Boualem Benhamouda is an Algerian politician who served as Secretary General of the FLN from 1996 to 2001, Minister of Finance from 1982 to 1986, and Minister of the Interior from 1980 to 1982.

== Biography ==
Benhamouda was born on March 8, 1933 in Cherchell, Algeria. As a young man, he was a member of the General Union of Algerian Muslim Students and participated in the 1956 strike before joining the FLN. He studied law at the University of Algiers, but left to fight in the FLN where he was wounded in 1957. He completed a doctorate in law in 1971. Benhamouda became a member of the political bureau in Tlemcen after Algerian independence in 1962, and was elected to the People's National Assembly in September 1962.

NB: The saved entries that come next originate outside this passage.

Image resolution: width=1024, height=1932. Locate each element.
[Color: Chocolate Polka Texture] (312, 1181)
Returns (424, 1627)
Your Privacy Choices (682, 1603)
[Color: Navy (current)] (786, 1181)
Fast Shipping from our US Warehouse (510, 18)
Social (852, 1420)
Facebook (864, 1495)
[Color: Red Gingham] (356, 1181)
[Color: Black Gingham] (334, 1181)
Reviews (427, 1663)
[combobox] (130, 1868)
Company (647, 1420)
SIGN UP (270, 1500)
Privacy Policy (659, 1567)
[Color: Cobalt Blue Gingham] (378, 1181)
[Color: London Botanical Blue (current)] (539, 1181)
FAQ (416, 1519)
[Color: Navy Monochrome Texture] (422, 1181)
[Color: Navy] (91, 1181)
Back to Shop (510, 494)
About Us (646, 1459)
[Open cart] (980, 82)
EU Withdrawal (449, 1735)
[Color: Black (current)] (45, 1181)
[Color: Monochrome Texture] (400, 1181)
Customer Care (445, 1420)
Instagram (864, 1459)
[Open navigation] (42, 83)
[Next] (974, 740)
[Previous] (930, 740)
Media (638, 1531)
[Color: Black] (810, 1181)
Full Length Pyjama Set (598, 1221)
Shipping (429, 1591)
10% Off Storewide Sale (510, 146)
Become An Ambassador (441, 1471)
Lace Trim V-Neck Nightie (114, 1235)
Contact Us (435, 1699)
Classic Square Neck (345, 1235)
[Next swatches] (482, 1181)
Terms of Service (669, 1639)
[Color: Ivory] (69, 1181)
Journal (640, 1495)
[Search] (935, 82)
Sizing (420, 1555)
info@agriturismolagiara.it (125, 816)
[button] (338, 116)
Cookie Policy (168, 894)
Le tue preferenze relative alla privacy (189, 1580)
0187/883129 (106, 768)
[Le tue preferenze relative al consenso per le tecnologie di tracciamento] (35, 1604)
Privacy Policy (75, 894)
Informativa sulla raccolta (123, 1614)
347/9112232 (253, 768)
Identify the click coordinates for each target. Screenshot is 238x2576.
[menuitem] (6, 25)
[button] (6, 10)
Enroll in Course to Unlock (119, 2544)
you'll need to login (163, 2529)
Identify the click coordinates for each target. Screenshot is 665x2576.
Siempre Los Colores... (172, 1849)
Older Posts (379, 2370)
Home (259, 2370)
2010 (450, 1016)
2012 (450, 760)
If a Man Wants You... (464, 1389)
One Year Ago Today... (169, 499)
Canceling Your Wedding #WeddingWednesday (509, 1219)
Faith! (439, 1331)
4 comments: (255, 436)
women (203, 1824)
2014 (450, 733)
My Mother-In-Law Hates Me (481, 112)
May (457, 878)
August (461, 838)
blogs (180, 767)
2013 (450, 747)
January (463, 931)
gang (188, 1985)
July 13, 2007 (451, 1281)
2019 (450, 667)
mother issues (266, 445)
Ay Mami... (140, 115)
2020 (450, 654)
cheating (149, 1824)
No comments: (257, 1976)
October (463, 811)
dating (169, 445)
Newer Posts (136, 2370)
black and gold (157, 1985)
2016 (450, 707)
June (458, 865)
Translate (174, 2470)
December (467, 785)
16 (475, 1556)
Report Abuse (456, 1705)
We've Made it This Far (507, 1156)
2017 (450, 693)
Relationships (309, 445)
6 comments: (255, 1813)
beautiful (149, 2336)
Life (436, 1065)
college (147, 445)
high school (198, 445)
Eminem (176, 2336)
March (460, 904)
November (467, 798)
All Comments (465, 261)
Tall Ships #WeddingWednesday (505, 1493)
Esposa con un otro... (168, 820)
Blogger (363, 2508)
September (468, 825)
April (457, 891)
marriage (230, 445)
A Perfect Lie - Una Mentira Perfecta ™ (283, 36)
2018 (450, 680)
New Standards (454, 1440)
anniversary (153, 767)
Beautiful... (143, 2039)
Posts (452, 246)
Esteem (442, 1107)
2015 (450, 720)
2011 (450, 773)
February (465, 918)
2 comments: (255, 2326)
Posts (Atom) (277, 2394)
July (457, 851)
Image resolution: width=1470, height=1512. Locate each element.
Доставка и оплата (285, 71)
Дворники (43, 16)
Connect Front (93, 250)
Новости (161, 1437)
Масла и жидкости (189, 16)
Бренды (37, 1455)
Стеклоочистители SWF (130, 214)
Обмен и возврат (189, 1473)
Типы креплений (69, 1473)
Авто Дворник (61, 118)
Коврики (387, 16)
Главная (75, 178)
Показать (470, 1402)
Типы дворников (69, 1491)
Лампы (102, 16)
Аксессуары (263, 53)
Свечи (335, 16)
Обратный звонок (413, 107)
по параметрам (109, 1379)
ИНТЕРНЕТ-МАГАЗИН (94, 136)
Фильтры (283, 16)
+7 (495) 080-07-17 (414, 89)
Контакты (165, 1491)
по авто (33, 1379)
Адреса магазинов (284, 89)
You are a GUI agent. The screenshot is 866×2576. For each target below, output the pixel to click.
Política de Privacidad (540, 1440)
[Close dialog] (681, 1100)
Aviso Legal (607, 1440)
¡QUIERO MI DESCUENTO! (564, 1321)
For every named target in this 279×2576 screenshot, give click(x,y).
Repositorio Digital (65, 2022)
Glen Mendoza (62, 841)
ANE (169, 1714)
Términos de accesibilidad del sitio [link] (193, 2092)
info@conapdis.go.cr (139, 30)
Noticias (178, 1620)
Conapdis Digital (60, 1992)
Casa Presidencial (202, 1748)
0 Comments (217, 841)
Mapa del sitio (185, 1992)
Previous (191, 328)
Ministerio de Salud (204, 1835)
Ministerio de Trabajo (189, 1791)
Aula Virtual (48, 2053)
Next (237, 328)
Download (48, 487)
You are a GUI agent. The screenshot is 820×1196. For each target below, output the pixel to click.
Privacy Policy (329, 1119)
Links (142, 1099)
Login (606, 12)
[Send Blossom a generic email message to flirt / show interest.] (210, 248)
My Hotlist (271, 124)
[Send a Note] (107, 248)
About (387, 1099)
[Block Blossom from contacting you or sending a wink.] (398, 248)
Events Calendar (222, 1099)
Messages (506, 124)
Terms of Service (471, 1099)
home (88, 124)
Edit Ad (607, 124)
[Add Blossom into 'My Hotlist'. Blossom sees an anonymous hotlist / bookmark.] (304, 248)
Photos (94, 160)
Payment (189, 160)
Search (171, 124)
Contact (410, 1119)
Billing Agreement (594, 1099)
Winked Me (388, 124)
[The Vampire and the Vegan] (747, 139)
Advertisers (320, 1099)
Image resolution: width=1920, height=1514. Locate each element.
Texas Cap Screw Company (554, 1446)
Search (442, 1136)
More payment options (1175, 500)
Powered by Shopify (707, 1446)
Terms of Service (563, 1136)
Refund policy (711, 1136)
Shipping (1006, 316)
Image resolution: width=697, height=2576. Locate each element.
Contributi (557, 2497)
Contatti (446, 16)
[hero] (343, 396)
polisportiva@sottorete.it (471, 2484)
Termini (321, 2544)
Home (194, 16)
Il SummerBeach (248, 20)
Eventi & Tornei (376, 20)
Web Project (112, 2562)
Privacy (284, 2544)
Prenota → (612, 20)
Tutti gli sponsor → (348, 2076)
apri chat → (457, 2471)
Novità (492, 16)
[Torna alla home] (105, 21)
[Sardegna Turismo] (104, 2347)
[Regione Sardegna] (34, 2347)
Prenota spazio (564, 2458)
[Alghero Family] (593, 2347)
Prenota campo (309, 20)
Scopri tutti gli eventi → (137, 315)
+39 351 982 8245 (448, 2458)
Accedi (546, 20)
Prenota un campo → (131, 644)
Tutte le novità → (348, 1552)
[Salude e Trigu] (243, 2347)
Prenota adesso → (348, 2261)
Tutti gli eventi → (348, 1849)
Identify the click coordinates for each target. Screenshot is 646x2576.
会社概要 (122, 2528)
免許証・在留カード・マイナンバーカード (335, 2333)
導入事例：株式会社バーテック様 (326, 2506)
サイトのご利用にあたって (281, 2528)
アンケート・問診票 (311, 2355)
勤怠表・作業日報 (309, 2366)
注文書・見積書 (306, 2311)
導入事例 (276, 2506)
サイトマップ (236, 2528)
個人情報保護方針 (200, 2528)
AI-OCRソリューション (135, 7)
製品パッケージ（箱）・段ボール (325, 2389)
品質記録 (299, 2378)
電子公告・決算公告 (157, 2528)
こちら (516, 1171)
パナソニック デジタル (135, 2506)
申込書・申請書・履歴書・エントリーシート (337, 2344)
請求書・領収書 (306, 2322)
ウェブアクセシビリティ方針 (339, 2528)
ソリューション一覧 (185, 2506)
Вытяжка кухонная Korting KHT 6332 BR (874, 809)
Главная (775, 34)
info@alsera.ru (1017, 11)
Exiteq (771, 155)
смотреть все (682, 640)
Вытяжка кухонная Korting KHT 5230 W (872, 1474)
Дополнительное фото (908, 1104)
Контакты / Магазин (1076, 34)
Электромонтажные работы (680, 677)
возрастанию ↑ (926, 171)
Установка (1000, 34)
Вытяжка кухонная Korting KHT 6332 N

Between 1965 and 1986, Benhamouda held several ministerial positions, including Minister of Justice under Houari Boumédiène from 1970 to 1977. In the middle of his term, he was replaced by Abdelmalek Benhabyles and appointed to be Minister of Public Works, where he served until 1979. In 1980, he was appointed Minister of the Interior where he served until 1982. From 1982 to 1986, Benhamouda served as the Minister of Finance.

Benhamouda was elected Secretary-General of the FLN in 1996, just after the Algerian Civil War and the conflict with the FIS. His predecessor, Abdelhamid Mehri, had been disowned from the old guard of the FLN for pursuing peaceful dialogue in Rome with the FIS. Benhamouda, a representative of this old guard, was elected with 89 votes to Mouloud Hamrouche's 82. Benhamouda was forced to resign in 2001 after the party base of the FLN called for change, and he praised his successor Ali Benflis.

After retiring from politics, Benhamouda wrote books and dictionaries in French and Arabic, along with histories of the Algerian War and French influence in Algeria.